### Texte source
Je veux une automobile ; je la veux à quatre portières ; je la veux grise.
Ce n'est pas moi qui vais faire l'auto. Je vais la commander à une compagnie qui manufacture des autos. La compagnie va prendre les moyens nécessaires et va me fournir une voiture grise, à quatre portières.
La voiture grise à quatre portières, c'est mon objectif. Les moyens que la compagnie prend pour la faire, ce sont les méthodes.
Il n'y a rien que l'objectif qui me regarde ; dès lors que mon objectif est satisfait, que j'obtiens une automobile à quatre portières et de couleur grise, je ne m'inquiète pas des méthodes employées par la compagnie.
Nous avons tous entendu parler de démocratie. Nous vivons sous un régime démocratique au Canada, nous dit-on. Nous nous battons aux côtés de l'Angleterre — ou sous ses ordres — pour défendre la démocratie.
Qu'est-ce que c'est que ça, la démocratie ?
La démocratie est une organisation de la société dans laquelle le peuple dit ce qu'il veut, et le gouvernement, choisi par le peuple, fait exactement ce que le peuple veut que son gouvernement fasse.

### Exercice écrit a
Les affirmations suivantes sont-elles conformes au texte source ? Répondez par oui ou par non et citez les mots du texte qui tranchent.
(i) La personne qui parle compte fabriquer l'automobile de ses propres mains.
(ii) Les moyens que prend la compagnie pour faire la voiture sont appelés les méthodes.
(iii) En démocratie, le gouvernement est choisi par le peuple.

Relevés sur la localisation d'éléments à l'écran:
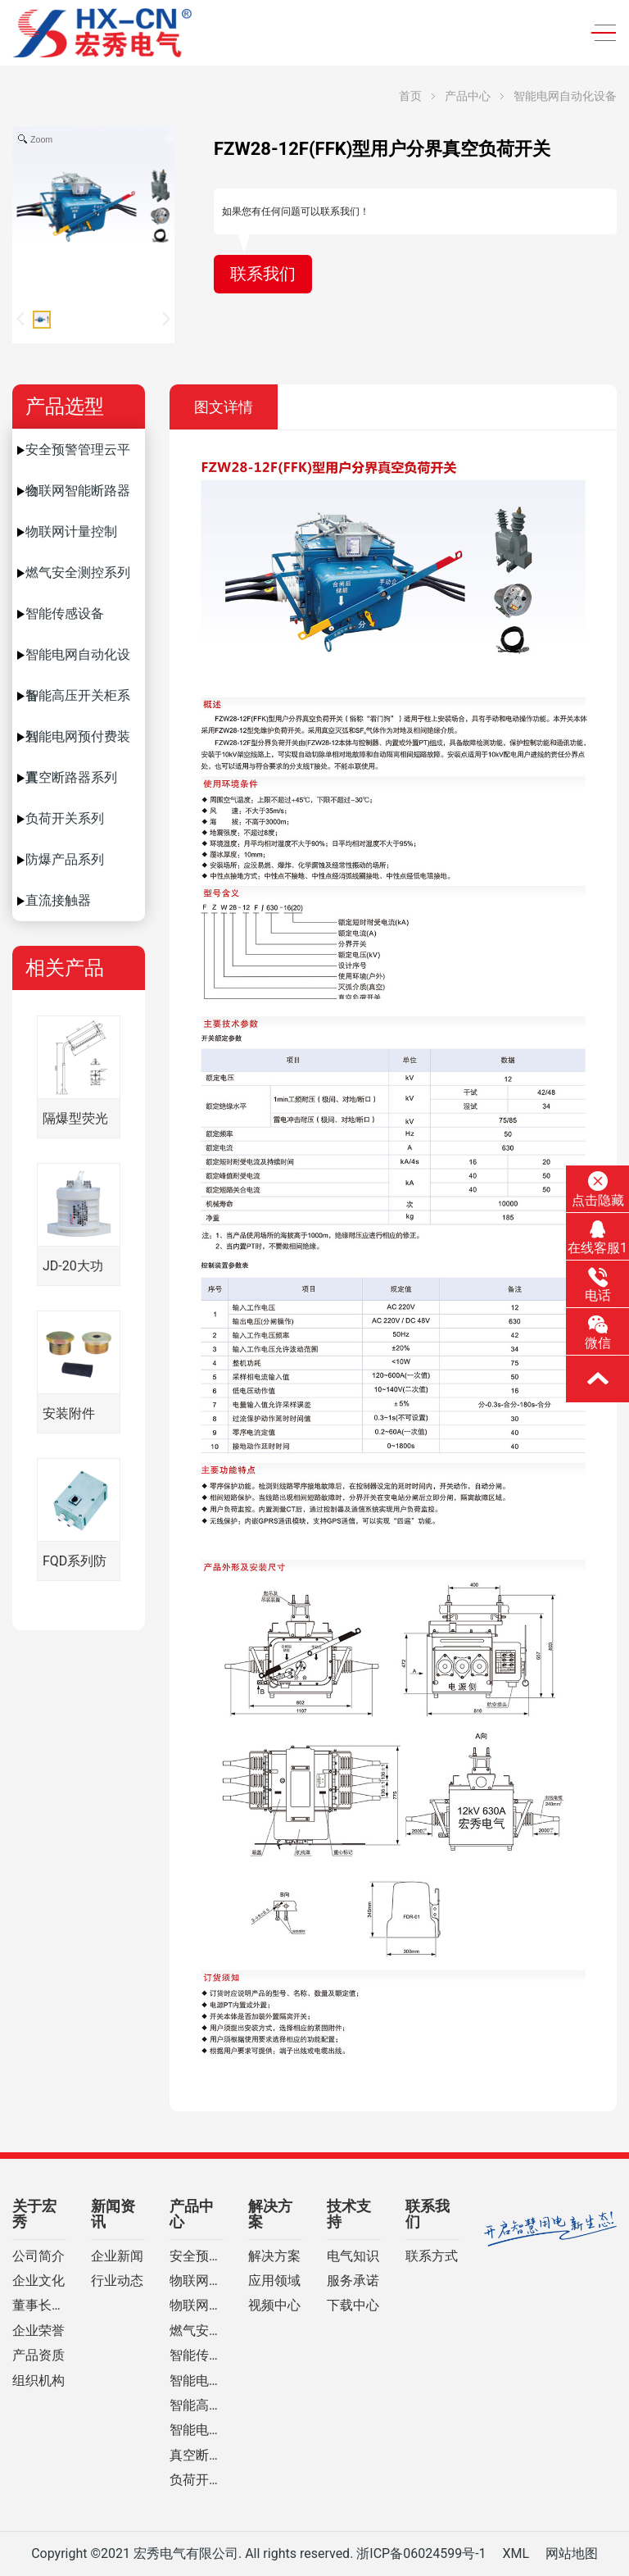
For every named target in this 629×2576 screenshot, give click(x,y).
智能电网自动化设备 (565, 95)
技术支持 (349, 2214)
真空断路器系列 (71, 777)
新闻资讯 (113, 2214)
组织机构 (38, 2381)
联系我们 (263, 274)
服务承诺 (353, 2281)
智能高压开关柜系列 (77, 702)
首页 (410, 95)
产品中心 (468, 95)
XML (515, 2553)
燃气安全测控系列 (77, 572)
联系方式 (431, 2256)
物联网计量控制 (71, 531)
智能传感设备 (64, 613)
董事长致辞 (39, 2305)
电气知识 (353, 2256)
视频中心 (274, 2305)
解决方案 (270, 2214)
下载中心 (353, 2305)
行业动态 (117, 2281)
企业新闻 (117, 2256)
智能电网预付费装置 (77, 743)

### Exercice écrit b
Recopiez le listing depuis la ligne qui contient « 真空断路器系列 (71, 777) » jusqu'à la dernière ligne du listing, ces deux lignes comprises, en déplaçant chaque paire de coordonnées de 113, c'est-à-dire en ajoutant 113 à chacun des deux nombres.

### Corrigé complet a
(i) Non : « Ce n'est pas moi qui vais faire l'auto. »
(ii) Oui : « Les moyens que la compagnie prend pour la faire, ce sont les méthodes. »
(iii) Oui : « le gouvernement, choisi par le peuple, fait exactement ce que le peuple veut que son gouvernement fasse. »

### Corrigé complet b
真空断路器系列 (184, 890)
新闻资讯 (226, 2327)
组织机构 (151, 2494)
联系我们 (376, 387)
服务承诺 (466, 2394)
智能高压开关柜系列 (190, 815)
首页 (523, 208)
产品中心 (581, 208)
XML (628, 2666)
燃气安全测控系列 (190, 685)
联系方式 (544, 2369)
物联网计量控制 (184, 644)
智能传感设备 (177, 726)
董事长致辞 (152, 2418)
电气知识 (466, 2369)
视频中心 (387, 2418)
解决方案 (383, 2327)
下载中心 (466, 2418)
行业动态 (230, 2394)
企业新闻 (230, 2369)
智能电网预付费装置 (190, 856)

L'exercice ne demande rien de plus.